Other areas that tend to be grist for the grief therapy mill include:

  • Patients long for social contact but may feel they are being untrue to the deceased, either with friendship loyalty or as a spouse. Confronting such excessive guilt is another step in the right direction.
  • Reframing the lens through which they view the loss. In a case like Marcie, moving them away from “crying because it’s over” to “smiling because it happened,” is essential in getting them to move on.
  • Lastly, it is possible that part of the hanging on is that there is unfinished business; perhaps a conflict was never resolved or a shared goal was never completed. Therapists must become creative and help patients resolve or achieve these items sans the deceased’s physical presence.
  • Exploring life meaning and examining the patient’s own existential fears that the loss may have brought up.

Psychotropic medication can help “get them over the hill,” and therapists would not be remiss in referrals to a psychiatrist if the patient is agreeable.

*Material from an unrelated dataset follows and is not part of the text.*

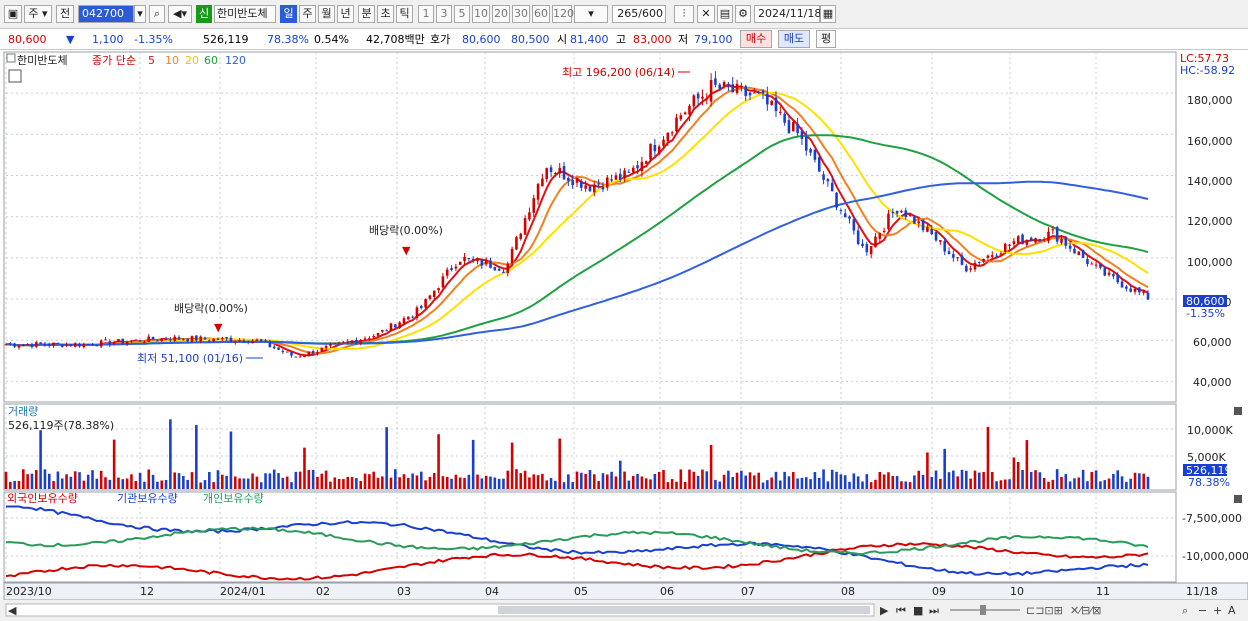 The image size is (1248, 621). I want to click on speaker-icon: ◀▾, so click(180, 14).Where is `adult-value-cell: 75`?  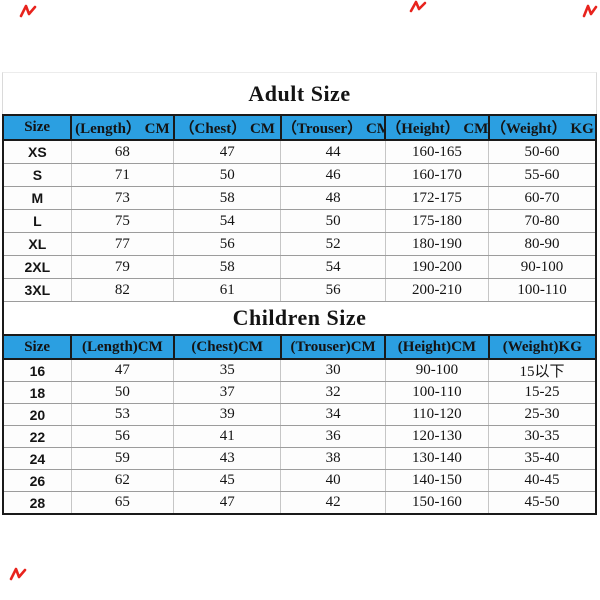
adult-value-cell: 75 is located at coordinates (122, 221).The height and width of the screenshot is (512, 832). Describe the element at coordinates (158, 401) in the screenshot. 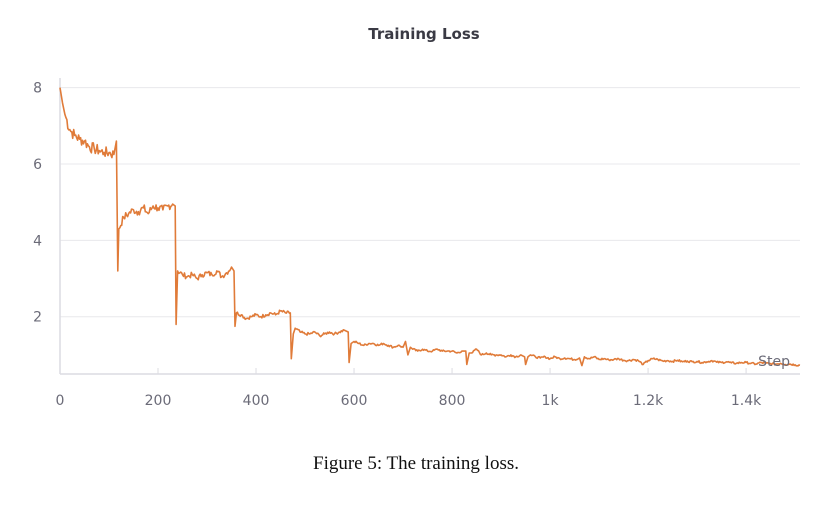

Most of us are squeamish about the topic of death, but, as the existentialists are fond of pointing out, its examination can enhance our living. Working with bereaved individuals is often a two-way street of growth; in being a fellow traveler with the patient, we are forced to reckon with the topic ourselves. Existential psychiatrist Irvin Yalom observes that examining the issue of mortality is like staring at the sun- it can only be done for so long. Even so, taking a cue from nature, we know that it takes little sunlight for healthy growth.

References:

Diagnostic and Statistical Manual of Mental Disorders, Fifth Edition. Arlington, VA: American Psychiatric Association, 2013.

Malgaroli, M., Maccallum, F., & Bonanno, G. (2018). Symptoms of persistent complex bereavement disorder, depression, and PTSD in a conjugally bereaved sample: A network analysis.Psychological Medicine,48(14), 2439-2448. doi:10.1017/S0033291718001769

Yalom, Irvin (2008). Staring at the sun (1st ed.). Jossey-Bass.